Partial least squares regression (PLS) is a linear regression method, which uses principles similar to PCA: data is decomposed using latent variables. Because in this case we have two datasets, matrix with predictors (\(\mathbf{X}\)) and matrix with responses (\(\mathbf{Y}\)) we do decomposition for both, computing scores, loadings and residuals: \(\mathbf{X} = \mathbf{TP}^\mathrm{T} + \mathbf{E}_x\), \(\mathbf{Y} = \mathbf{UQ}^\mathrm{T} + \mathbf{E}_y\). In addition to that, orientation of latent variables in PLS is selected to maximize the covariance between the X-scores, \(\mathbf{T}\), and Y-scores \(\mathbf{U}\). This approach makes possible to work with datasets where more traditional Multiple Linear Regression fails — when number of variables exceeds number of observations and when X-variables are mutually correlated. But, at the end, PLS-model is a linear model, where response value is just a linear combination of predictors, so the main outcome is a vector with regression coefficients.

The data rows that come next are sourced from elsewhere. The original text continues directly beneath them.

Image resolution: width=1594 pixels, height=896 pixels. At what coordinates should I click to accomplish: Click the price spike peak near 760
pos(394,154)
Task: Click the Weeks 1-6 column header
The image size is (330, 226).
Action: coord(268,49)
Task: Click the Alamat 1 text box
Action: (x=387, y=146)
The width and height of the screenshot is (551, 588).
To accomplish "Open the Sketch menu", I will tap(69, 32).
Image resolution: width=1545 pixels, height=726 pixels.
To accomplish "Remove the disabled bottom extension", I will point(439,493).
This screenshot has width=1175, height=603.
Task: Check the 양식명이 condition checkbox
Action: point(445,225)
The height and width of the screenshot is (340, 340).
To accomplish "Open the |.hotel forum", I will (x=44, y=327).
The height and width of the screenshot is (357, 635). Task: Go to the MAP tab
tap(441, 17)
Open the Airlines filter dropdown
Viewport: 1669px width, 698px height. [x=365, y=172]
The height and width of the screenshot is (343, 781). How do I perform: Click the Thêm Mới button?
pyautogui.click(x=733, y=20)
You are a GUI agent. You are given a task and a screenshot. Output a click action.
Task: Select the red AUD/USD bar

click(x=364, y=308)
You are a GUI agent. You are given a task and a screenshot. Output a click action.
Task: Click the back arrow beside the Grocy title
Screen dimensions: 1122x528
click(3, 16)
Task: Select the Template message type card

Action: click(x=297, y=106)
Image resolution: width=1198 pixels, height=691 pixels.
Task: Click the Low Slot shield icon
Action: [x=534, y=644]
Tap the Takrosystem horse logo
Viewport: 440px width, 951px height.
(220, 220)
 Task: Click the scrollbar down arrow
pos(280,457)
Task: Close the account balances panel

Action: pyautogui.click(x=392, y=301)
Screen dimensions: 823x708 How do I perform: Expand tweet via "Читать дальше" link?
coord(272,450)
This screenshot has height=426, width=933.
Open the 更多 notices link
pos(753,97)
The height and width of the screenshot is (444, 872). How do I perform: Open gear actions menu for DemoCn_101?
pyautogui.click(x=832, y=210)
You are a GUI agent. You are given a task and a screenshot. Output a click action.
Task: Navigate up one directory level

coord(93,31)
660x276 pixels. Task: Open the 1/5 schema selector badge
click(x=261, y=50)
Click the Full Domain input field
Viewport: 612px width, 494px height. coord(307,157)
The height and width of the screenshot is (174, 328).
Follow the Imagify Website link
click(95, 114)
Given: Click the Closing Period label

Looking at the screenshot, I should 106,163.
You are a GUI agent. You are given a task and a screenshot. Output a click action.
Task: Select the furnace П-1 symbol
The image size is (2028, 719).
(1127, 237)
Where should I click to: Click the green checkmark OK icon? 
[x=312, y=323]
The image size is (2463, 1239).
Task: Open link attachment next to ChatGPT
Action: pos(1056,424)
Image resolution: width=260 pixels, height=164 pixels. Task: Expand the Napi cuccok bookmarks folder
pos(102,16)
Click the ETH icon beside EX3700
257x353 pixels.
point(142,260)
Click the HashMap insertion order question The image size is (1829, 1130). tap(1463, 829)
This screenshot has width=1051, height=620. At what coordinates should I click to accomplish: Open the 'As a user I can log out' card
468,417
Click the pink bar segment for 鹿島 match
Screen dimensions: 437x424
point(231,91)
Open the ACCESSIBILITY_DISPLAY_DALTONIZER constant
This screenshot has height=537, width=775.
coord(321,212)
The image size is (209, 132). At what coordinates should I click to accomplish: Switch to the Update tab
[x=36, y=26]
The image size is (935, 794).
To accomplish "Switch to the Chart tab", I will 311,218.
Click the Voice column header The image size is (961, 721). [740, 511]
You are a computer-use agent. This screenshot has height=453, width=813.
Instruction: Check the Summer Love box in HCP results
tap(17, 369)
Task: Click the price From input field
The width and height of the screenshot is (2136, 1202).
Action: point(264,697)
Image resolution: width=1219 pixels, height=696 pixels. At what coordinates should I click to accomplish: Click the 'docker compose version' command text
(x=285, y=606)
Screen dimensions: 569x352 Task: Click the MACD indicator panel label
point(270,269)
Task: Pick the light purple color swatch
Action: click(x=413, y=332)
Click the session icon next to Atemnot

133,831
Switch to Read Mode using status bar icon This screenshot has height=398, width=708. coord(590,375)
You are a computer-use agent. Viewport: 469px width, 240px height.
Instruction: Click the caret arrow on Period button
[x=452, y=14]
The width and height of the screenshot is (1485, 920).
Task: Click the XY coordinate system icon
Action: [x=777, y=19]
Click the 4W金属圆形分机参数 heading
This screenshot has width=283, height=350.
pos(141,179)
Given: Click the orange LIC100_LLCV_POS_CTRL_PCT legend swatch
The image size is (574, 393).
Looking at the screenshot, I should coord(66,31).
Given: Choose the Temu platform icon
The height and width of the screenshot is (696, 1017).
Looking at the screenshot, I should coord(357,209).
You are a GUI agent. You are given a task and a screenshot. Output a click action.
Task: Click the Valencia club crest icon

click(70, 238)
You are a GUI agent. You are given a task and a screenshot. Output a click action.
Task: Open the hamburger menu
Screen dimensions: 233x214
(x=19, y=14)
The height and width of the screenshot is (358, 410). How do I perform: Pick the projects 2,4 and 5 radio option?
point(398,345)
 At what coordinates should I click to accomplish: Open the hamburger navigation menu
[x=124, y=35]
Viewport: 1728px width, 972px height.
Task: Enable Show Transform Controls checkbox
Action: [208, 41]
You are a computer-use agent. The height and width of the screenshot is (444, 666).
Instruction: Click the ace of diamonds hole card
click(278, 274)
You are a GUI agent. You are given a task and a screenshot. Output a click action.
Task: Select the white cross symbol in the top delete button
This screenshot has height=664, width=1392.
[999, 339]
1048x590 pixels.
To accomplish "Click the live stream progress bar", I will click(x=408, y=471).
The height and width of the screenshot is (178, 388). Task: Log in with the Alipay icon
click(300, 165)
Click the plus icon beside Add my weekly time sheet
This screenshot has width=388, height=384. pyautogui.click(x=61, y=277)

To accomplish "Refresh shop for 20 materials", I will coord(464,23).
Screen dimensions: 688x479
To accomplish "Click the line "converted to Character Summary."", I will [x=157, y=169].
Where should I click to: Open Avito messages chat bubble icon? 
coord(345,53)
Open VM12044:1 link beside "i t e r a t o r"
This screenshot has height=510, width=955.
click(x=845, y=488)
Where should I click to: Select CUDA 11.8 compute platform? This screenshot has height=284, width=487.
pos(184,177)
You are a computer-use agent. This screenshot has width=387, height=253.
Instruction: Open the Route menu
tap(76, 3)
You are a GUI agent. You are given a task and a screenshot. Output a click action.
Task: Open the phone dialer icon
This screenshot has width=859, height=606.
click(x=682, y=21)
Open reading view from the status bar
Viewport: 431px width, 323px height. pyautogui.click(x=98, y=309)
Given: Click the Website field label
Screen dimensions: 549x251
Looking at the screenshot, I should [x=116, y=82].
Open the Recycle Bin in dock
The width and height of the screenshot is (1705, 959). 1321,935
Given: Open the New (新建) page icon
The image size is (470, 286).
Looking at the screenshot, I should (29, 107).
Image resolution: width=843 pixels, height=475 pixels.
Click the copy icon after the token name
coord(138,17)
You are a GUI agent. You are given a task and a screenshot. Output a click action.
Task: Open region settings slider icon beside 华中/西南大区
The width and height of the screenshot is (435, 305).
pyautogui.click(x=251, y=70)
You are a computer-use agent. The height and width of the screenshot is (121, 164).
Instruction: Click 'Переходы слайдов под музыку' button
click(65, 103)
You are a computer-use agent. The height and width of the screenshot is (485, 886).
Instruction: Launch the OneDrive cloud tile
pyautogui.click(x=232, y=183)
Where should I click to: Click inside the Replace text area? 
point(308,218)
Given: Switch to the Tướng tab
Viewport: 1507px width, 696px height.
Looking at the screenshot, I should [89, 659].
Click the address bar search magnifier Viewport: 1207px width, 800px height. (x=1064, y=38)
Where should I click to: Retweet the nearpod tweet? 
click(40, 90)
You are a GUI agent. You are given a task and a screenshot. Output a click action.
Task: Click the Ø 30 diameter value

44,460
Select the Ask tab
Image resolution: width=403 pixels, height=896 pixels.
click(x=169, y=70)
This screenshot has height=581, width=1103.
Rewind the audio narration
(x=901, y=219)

There are two main algorithms for PLS, NIPALS and SIMPLS, in the mdatools only the last one is implemented. PLS model and PLS results objects have a lot of properties and performance statistics, which can be visualized via plots. Besides that, there is also a possibility to compute selectivity ratio (SR) and VIP scores, which can be used for selection of most important variables. Another additional option is a randomization test which helps to select optimal number of components. We will discuss most of the methods in this chapter and you can get the full list using ?pls.